There is probably not a single right answer to these questions. Whatever it is for us in each case, it should be determined carefully. It is not a choice that should be left to a machine.
This spring issue is filled with a wide array of articles on making professional reports or transcripts for different audiences. Carlo Eugeni begins by presenting an idea for a universal report. In this model, reporting professionals use improving technology and increasing automation to create a flexible, personalised report to better serve the needs of different types of recipients. Daniela Eichmeyer-Hell & Anja Rau write about user-centered speech-to-text interpreting. In their article, they suggest several tactics with which the interpreter can enhance the readability of the text so that it best serves the client’s needs. Henk-Jan Eras, in turn, describes special reporting services at the Dutch Parliament, such as live captioning and sign language interpreting, that have been specifically targeted at people who are hard of hearing. He also describes their use of customer panels that have provided them with essential information about what their target groups actually want.

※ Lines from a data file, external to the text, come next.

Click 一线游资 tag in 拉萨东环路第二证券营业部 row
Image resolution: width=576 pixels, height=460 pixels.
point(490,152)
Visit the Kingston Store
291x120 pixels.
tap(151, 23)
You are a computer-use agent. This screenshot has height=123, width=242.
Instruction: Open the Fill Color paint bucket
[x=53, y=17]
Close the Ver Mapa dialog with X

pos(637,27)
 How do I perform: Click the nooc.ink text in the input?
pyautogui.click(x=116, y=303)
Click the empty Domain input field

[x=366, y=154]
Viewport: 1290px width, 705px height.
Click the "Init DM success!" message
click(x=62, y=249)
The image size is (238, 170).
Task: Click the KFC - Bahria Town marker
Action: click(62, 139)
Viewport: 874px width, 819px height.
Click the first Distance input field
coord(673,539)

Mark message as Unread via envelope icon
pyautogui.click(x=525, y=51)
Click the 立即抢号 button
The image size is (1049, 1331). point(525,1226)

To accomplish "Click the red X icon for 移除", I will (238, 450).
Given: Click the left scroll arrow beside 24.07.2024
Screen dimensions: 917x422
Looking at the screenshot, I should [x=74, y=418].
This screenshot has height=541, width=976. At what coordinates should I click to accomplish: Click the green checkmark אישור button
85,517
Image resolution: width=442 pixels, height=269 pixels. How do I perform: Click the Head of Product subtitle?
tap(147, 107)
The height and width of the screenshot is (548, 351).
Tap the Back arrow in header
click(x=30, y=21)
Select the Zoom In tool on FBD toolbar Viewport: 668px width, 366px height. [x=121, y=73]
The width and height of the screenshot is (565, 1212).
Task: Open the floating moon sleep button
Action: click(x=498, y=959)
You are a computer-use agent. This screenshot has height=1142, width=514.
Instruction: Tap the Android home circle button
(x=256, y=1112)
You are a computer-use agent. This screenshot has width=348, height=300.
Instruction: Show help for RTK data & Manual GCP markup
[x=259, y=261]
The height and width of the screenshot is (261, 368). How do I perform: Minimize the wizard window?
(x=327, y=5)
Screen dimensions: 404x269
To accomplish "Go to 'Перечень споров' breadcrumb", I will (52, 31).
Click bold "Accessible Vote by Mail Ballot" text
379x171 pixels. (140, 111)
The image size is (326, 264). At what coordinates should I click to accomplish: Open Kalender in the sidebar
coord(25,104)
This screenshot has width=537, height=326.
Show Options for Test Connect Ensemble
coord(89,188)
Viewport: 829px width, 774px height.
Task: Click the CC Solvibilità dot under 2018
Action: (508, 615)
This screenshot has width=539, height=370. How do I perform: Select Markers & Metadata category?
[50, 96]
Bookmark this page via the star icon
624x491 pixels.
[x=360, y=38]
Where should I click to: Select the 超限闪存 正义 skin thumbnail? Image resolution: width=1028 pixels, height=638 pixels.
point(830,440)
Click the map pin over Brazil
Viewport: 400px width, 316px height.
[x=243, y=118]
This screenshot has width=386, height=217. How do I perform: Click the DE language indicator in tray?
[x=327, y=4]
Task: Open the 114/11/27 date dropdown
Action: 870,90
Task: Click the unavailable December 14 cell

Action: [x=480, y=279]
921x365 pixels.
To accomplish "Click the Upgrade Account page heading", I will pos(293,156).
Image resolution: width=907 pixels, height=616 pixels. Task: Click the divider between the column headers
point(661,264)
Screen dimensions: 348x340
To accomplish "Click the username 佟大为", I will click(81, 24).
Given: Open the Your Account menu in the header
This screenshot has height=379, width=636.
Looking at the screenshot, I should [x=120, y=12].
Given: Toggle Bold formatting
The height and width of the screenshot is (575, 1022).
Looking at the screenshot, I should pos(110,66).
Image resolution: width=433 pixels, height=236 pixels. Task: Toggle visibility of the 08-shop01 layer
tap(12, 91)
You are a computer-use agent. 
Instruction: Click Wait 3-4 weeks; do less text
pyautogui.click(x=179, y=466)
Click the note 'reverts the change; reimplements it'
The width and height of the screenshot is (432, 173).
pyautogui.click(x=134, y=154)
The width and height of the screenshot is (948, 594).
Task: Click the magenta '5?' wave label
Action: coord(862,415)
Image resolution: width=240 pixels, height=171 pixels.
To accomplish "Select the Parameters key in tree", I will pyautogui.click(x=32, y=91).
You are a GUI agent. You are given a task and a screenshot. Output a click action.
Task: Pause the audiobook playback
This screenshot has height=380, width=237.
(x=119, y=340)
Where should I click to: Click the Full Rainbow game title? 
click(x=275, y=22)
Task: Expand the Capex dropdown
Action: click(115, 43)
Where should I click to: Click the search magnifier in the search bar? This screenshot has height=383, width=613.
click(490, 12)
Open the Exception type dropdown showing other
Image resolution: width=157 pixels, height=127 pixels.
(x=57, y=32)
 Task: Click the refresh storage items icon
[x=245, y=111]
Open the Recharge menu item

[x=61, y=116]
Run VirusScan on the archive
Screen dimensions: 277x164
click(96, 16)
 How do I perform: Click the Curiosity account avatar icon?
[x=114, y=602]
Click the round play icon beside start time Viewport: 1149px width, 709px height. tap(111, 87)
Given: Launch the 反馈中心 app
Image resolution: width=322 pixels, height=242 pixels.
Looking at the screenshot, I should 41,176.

To serve different audiences optimally, the practices and workflows of reporting must be organised appropriately. Allowing for new working methods that are both efficient and supportive of staff well-being, new AI-based reporting tools have shown much promise around the world. Louis Peckstadt, Katrien Van Mulders and Lieve Beullens show how AI-supported parliamentary reporting has been implemented in the Flemish Parliament. Julia Schöllauf, Bettina Brixa and Dario Summer present the new in-house speech-to-text system that has been developed for parliamentary reporters in the Austrian parliament. Both articles report great benefits in taking up the new, AI-based reporting system, even though it also presents some new challenges to solve.
After the first excitement about AI solutions, it has become more and more evident that the centre stage still belongs to trained professionals who operate the tools and supervise their results. D’Arcy McPherson from the Legislative Assembly of British Columbia, Canada, presents how their reporting team renewed their work process after taking up AI-based reporting tools, so that they could strengthen the resilience of their workflow and make the best possible use of their professional reporters. Ana Rita Pereira and Paulo Granja emphasise that AI is not just a technical tool, showing that it might have a considerable impact on the linguistic and editorial choices that are made in reporting.
Tiro continues to provide a forum for active discussion in the field of reporting and transcription. Joanna Lipkowska gives an insightful conference report on the recent seminar of the Commonwealth Hansard Editors Association, while Luz Belenguer Cortés has produced a thorough book review of a recent professional book on “capturing talk”. In his scientific column, Carlo Eugeni reminds us that in professional reporting capturing talk is sometimes not enough. The speech event also consists of various non-verbal elements, such as intonation and body language, which can be essential to the report. Their meaning and significance can also vary – particularly when we ask who is it all for.
Eero Voutilainen is Tiro’s editor-in-chief.